The development of the joint-stock company was attended by increased activity in banking. In the early middle ages the lending of money for interest had been forbidden by the Catholic Church; in this as in other branches of business it was immoral to receive profit without giving work. The Jews, however, with no such scruples, had found money-lending very profitable, even though royal debtors occasionally refused to pay. As business developed in Italy, however, Christians lost their repugnance to interest-taking, and Italian (Lombard) and later French and German money-lenders and money-changers became famous. Since the coins minted by feudal lords and kings were hard to pass except in limited districts, and since the danger of counterfeit or light-weight coins was far greater than now, the "money-changers" who would buy and sell the coins of different countries did a thriving business at Antwerp in the early sixteenth century. Later, Amsterdam, London, Hamburg, and Frankfort took over the business of Antwerp and developed the institutions of finance to a higher degree. [Footnote: The gold of the New World and the larger scope of commercial enterprises had increased the scale of operations, as may be seen by comparing the fortunes of three great banking families: 1300—the Peruzzi's, $800,000; 1440—the Medici's, $7,500,000; 1546—the Fuggers', $40,000,000.] The money-lenders became bankers, paying interest on deposits and receiving higher interest on loans. Shares of the stock of commercial companies were bought and sold in exchanges, and as early as 1542 there were complaints about speculating on the rise and fall of stocks.
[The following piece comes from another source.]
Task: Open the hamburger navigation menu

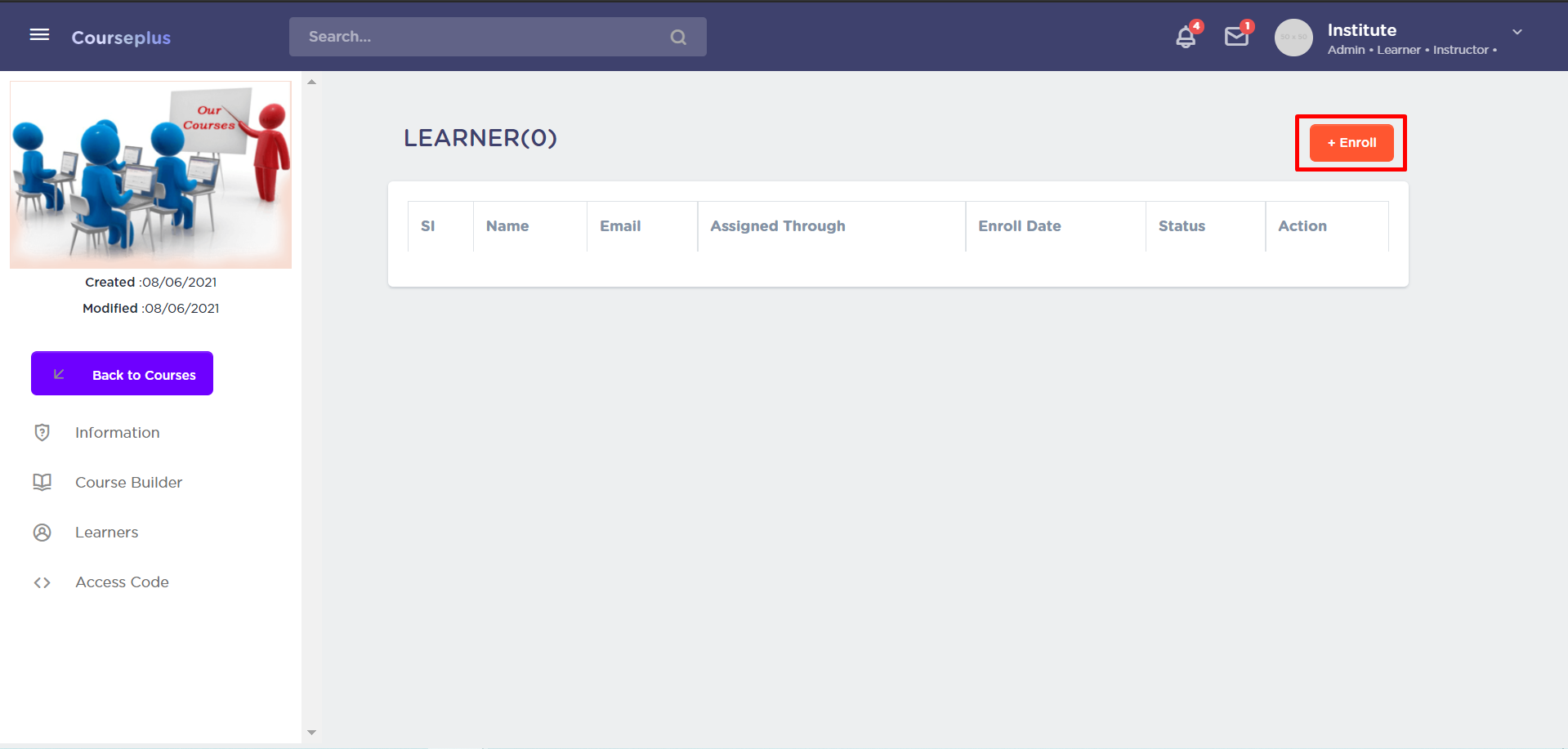Action: pyautogui.click(x=39, y=34)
Within a comparatively short time the medieval merchants' gilds had given way to great stock-companies, and Jewish money-lenders to millionaire bankers and banking houses with many of our instruments of exchange such as the bill of exchange. Such was the revolution in business that attended, and that was partly caused, partly helped, by the changes in foreign trade, which we call the Commercial Revolution.
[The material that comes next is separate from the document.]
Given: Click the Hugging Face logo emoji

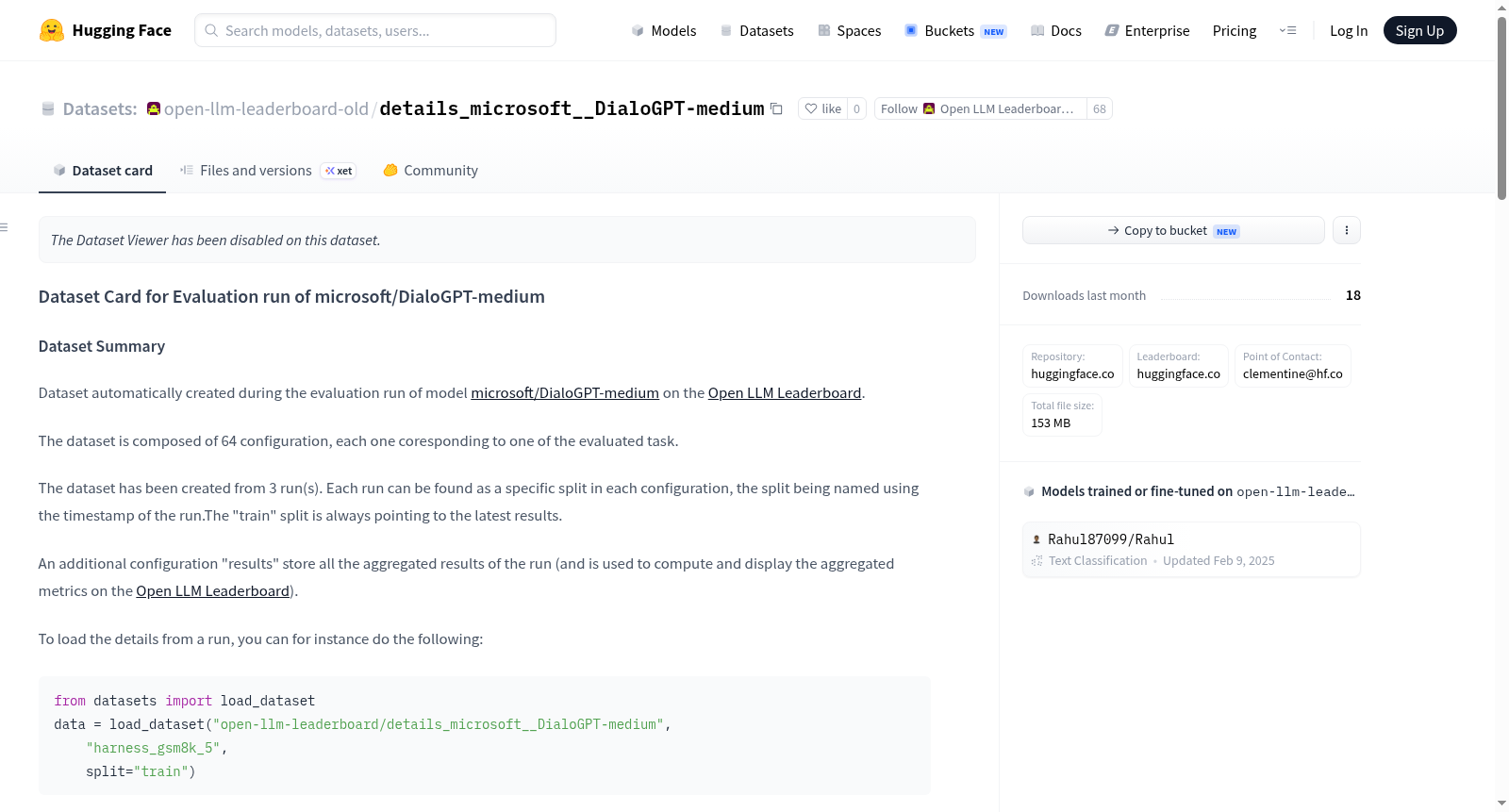Looking at the screenshot, I should (x=52, y=30).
[Sidenote: New Commodities]
Not only was foreign trade changed from the south and east of Europe to the west, from the city-states to nations, from land-routes to ocean- routes; but the vessels which sailed the Atlantic were larger, stronger, and more numerous, and they sailed with amazing confidence and safety, as compared with the fragile caravels and galleys of a few centuries before. The cargoes they carried had changed too. The comparative cheapness of water-transportation had made it possible profitably to carry grain and meat, as well as costly luxuries of small bulk such as spices and silks. Manufactures were an important item. Moreover, new commodities came into commerce, such as tea and coffee. The Americas sent to Europe the potato, "Indian" corn, tobacco, cocoa, cane-sugar (hitherto scarce), molasses, rice, rum, fish, whale-oil and whalebone, dye-woods and timber and furs; Europe sent back manufactures, luxuries, and slaves.
[Sidenote: Slavery]
Slaves had been articles of commerce since time immemorial; at the end of the fifteenth century there were said to have been 3000 in Venice; and the Portuguese had enslaved some Africans before 1500. But the need for cheap labor in the mines and on the sugar and tobacco plantations of the New World gave the slave-trade a new and tremendous impetus. The Spaniards began early to enslave the natives of America, although the practice was opposed by the noble endeavors of the Dominican friar and bishop, Bartolomé de las Casas. But the native population was not sufficient,—or, as in the English colonies, the Indians were exterminated rather than enslaved,—and in the sixteenth century it was deemed necessary to import negroes from Africa. The trade in African negroes was fathered by the English captain Hawkins, and fostered alike by English and Dutch. It proved highly lucrative, and it was long before the trade yielded to the better judgment of civilized nations, and still longer before the institution of slavery could be eradicated.
[Sidenote: Effects on Industry and Agriculture]
The expansion of trade was the strongest possible stimulus to agriculture and industry. New industries—such as the silk and cotton manufacture—grew up outside of the antiquated gild system. The old industries, especially the English woolen industry, grew to new importance and often came under the control of the newer and more powerful merchants who conducted a wholesale business in a single commodity, such as cloth. Capitalists had their agents buy wool, dole it out to spinners and weavers who were paid so much for a given amount of work, and then sell the finished product. This was called the "domestic system," because the work was done at home, or "capitalistic," because raw material and finished product were owned not by the man who worked them, but by a "capitalist" or rich merchant. How these changing conditions were dealt with by mercantilist statesmen, we shall see in later chapters.
The effect on agriculture had been less direct but no less real. The land had to be tilled with greater care to produce grain sufficient to support populous cities and to ship to foreign ports. Countries were now more inclined to specialize—France in wine, England in wool—and so certain branches of production grew more important. The introduction of new crops produced no more remarkable results than in Ireland where the potato, transplanted from America, became a staple in the Irish diet: "Irish potatoes" in common parlance attest the completeness of domestication.